- **DOCUMENT**:
CLARKSVILLE, Tenn. – In 2010, a group of Clarksville residents, led by local lawyer Evans Harvill, set out on a mission to rename the state-of-the-art concert hall in Austin Peay State University’s Music/Mass Communication Building. For more than 30 years, these individuals had enjoyed world-class musical performances presented by Drs. George and Sharon Mabry, and they thought it a shame that the two long-time APSU music faculty members didn’t have something properly honoring their service to the community.
“They are the captains of the flagship of the University,” Harvill said at the time. “There are very few people that have the talent of George and Sharon Mabry and use it for the benefit of the University and the community. We have a great music facility, and I have been trying for years to get that named for them.”
That fall, Harvill organized the Mabry Legacy Campaign, which sought to raise $500,000 in scholarships in order to rename the University’s centerpiece music venue. That goal was quickly achieved, and at 3 p.m. on Nov. 11, the space will officially be renamed the George and Sharon Mabry Concert Hall.
“George and I have been blessed over the years to have the support of the community and the University for our artistic activities,” Dr. Sharon Mabry said. “We deeply appreciate this singular honor bestowed by the University and supported by the generosity of the community and alumni in providing funds for scholarships for students in the arts as part of the Mabry Legacy.”
To celebrate the occasion, the Clarksville Community Concert Association is hosting a special performance that day by the Nashville Symphony and Chorus. The naming ceremony will take place during the concert. A limited number of tickets remain, and they can be purchased by visiting www.clarksvillemusic.org or by calling the CCCA at 877-811-0200.

- **DATA EXTRACT**:
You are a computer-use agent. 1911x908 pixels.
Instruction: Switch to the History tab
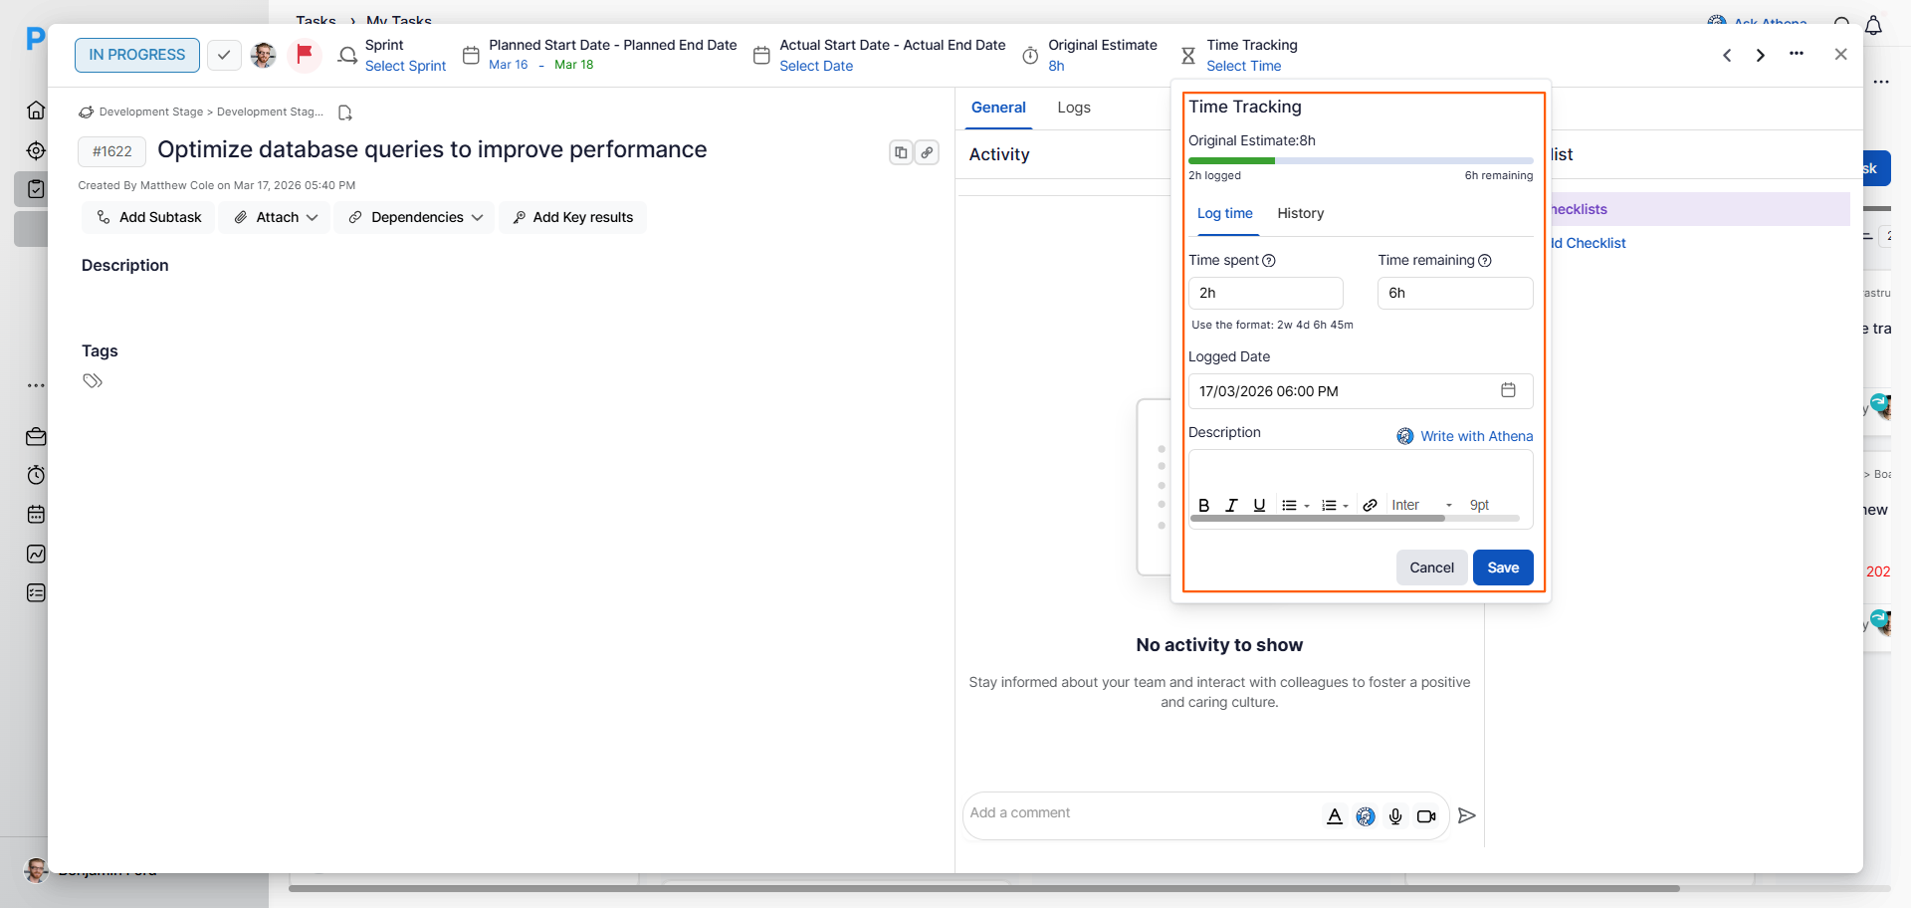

- **TASK GOAL**:
Please pick up the article on the Mabry Concert Hall naming and continue it after its final sentence. The material above has no connection to the article on the Mabry Concert Hall naming.

- **EXPECTED ANSWER**:
For 33 years, George Mabry served as the APSU director of choral activities and director of the Center of Excellence for the Creative Arts. He is a published composer and formerly the director of the Nashville Symphony chorus, where his performances received national recognition.
Beginning her career at APSU in 1970, Sharon Mabry, professor of music, is known internationally as a recitalist, recording artist, writer and a master teacher of vocal techniques. She recently published an acclaimed memoir and career-advice book, “The Performing Life: A Singer’s Guide to Survival.”
Together, the Mabrys were instrumental in the development of the APSU music program. They’ve mentored thousands of young, talented musicians, many of whom have established successful careers in the music world.
During George Mabry’s tenure as director of the Center of Excellence, the University opened the state-of-the-art Music/Mass Communication Building, with its 600-seat concert theater. That space quickly gained a reputation as one of the finest acoustical environments in the Southeast.
“Visiting performing artists to Austin Peay have told me that outside of the major performing arts halls in this country, our concert hall offers the best experience for both the artists and the audience,” Christopher Burawa, director of the APSU Center of Excellence for the Creative Arts, said last year.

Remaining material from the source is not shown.